What you have to do: Go through the entries below and retype them exactly, omitting each picture.

Pixel coordinate grounding data
* * * * * * * * *
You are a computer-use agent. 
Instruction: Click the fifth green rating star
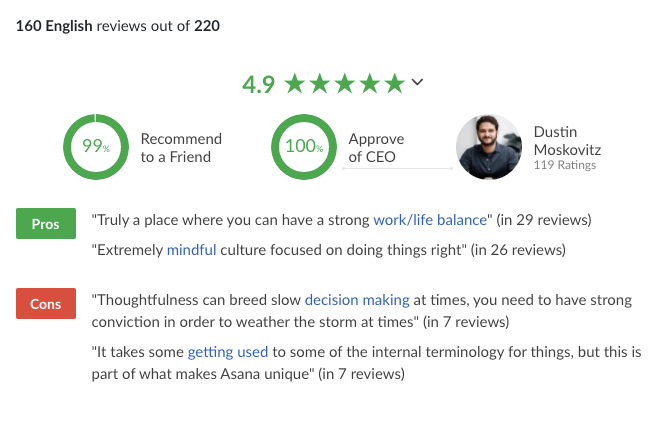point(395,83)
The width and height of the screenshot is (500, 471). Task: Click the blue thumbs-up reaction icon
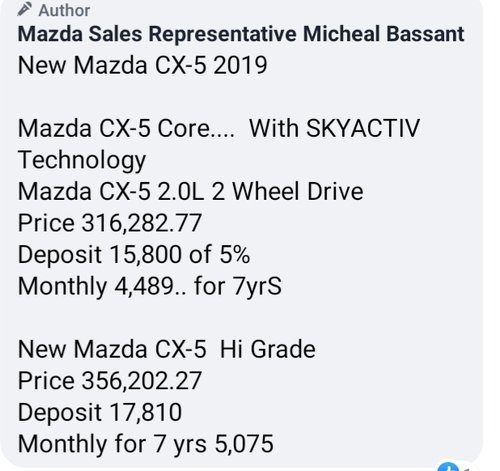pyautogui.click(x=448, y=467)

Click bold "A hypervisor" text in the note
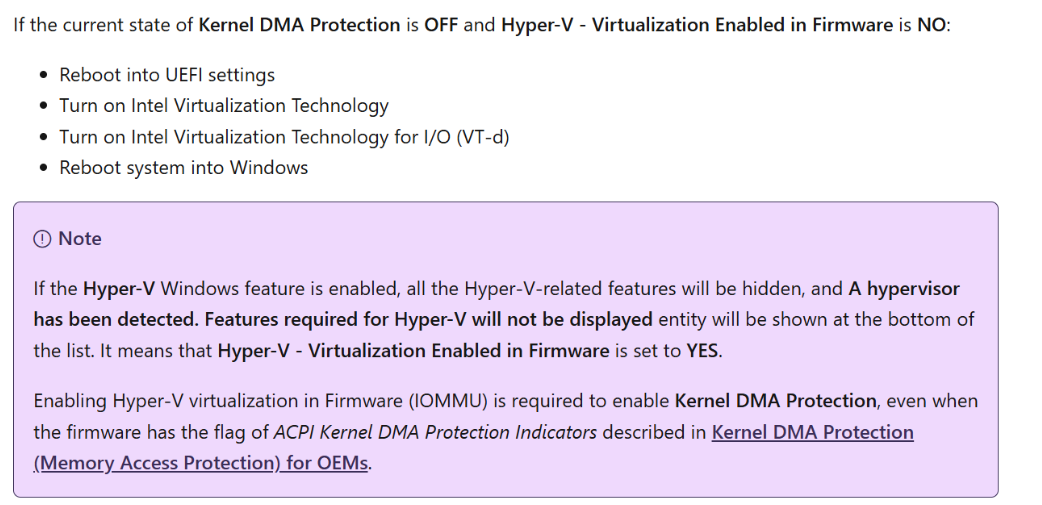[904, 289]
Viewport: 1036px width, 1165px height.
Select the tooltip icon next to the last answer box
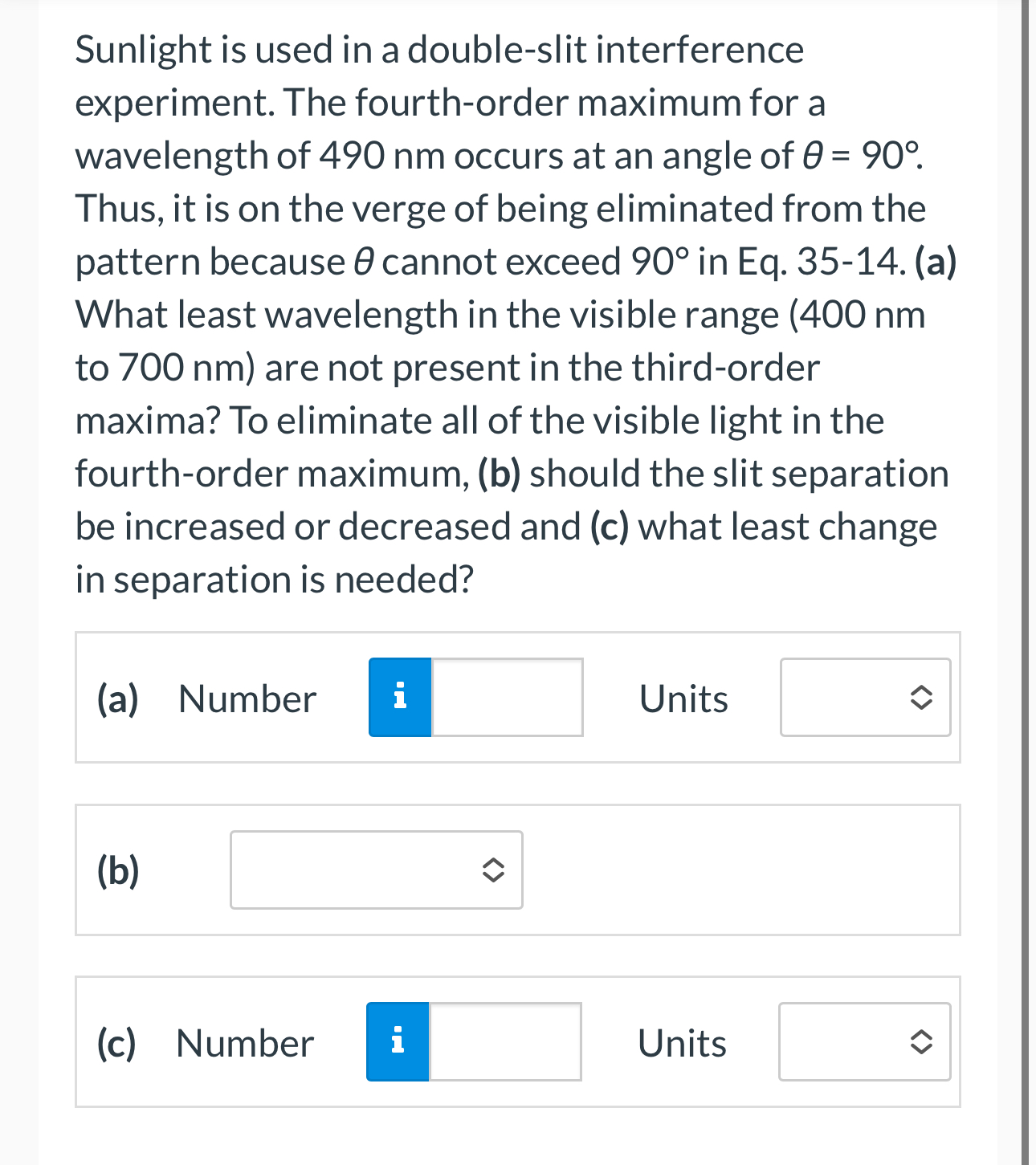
* * * * * * * * *
Answer:
You are a computer-use agent. 
Instruction: Click the fifth green rating star
point(395,83)
The width and height of the screenshot is (500, 471). Task: Click the blue thumbs-up reaction icon
pyautogui.click(x=448, y=467)

Click bold "A hypervisor" text in the note
[904, 289]
Viewport: 1036px width, 1165px height.
Select the tooltip icon next to the last answer box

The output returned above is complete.